Panda Environments Fetch Environments
Reach 3 4
Push 3 4
Slide 3 4
Pick and Place 4 4
Stack 4 N/A
araffin commented 3 years ago

I hope you will find in my response all the information you are looking for. A technical report will soon be published on Arxiv, I will put the link in the repo.

thanks for the detailed reply, one additional important info would be a visualization of the two workspaces reachable by Panda vs Fetch robot, no?

And you command relative or absolute x,y,z pos for the action?

qgallouedec commented 3 years ago

thanks for the detailed reply, one additional important info would be a visualization of the two workspaces reachable by Panda vs Fetch robot, no?

I don't know how to easily represent the space reachable by these robots. I will instead compare (as soon as I renew my MuJoCo license) the maximum range in x, y and z.

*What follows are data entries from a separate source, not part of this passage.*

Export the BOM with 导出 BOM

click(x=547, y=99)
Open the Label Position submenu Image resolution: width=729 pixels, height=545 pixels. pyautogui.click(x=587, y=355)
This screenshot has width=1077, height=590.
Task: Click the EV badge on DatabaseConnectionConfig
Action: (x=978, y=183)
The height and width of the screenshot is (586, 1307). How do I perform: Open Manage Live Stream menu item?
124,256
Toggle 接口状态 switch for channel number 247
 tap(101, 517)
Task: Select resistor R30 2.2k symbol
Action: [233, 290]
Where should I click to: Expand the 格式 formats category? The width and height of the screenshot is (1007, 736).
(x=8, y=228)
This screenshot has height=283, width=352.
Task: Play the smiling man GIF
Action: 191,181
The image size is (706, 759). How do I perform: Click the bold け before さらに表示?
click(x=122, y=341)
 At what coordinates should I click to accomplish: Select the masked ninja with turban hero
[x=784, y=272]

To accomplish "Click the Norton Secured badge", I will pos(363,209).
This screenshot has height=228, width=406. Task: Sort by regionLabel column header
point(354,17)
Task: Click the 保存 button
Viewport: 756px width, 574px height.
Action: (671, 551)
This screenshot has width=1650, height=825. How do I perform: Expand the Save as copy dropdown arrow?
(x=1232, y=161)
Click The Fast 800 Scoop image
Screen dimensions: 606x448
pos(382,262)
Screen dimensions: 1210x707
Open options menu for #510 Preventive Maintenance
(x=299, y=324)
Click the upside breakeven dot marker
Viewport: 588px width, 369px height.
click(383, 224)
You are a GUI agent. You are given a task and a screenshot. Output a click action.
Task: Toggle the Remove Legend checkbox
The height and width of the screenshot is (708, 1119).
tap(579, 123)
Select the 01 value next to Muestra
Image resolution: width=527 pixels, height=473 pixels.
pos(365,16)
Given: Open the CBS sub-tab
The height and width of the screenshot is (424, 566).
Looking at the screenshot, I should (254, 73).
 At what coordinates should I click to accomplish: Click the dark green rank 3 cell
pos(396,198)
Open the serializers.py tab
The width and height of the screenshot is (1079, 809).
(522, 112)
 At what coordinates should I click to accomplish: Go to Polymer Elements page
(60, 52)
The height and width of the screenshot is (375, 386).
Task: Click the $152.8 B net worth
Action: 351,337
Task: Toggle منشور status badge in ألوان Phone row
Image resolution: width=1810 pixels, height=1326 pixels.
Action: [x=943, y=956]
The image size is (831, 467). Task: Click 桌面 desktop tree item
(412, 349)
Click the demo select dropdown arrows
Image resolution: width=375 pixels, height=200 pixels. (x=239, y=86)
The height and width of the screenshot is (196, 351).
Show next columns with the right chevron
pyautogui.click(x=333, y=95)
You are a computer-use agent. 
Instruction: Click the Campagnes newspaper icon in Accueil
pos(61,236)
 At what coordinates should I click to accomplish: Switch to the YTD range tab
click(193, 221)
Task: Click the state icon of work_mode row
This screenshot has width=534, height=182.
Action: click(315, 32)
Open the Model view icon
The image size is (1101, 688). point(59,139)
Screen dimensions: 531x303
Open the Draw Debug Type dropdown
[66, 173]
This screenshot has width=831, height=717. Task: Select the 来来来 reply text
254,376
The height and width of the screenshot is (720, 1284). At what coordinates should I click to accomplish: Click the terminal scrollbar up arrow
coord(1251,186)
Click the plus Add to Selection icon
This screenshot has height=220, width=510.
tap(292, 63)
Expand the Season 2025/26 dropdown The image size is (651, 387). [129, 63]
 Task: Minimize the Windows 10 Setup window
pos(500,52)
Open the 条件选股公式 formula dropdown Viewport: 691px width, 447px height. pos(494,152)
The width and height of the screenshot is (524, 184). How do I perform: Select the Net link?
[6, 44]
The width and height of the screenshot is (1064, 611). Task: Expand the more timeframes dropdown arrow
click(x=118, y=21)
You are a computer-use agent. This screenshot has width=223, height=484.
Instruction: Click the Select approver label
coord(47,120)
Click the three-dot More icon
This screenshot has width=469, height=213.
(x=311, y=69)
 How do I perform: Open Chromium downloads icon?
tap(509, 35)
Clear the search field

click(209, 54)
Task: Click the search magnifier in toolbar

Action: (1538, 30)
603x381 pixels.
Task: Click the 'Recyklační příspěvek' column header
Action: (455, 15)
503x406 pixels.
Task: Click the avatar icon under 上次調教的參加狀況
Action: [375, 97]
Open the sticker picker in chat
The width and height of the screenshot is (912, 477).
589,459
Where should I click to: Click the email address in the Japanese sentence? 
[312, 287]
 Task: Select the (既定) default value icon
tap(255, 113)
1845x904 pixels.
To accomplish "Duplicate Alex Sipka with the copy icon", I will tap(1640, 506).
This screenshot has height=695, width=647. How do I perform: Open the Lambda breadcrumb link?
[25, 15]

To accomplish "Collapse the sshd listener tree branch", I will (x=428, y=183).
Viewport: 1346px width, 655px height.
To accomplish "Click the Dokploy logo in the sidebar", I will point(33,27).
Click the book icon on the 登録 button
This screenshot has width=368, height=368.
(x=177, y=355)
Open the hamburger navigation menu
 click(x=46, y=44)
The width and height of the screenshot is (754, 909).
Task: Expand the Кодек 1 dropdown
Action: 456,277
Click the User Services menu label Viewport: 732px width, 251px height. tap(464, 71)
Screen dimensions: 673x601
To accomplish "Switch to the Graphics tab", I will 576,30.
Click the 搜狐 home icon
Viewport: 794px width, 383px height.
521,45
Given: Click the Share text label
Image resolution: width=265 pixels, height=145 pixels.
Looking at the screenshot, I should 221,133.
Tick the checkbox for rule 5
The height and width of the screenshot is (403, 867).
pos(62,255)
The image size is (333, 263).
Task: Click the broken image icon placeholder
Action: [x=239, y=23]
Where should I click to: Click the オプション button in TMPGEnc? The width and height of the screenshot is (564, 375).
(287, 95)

Of course, this won't be enough to describe the workspaces completely, but it will be informative enough in my opinion.

And you command relative or absolute x,y,z pos for the action?

It is relative movement for both:

Panda Environments Fetch Environments
0:2 displacement in x, y, z displacement in x, y, z
3 (when applied) fingers opening fingers opening

For example : action = [0.0, 0.0, 0.05, 0.03] means: move 5 cm up, and set the fingers opening to 3 cm.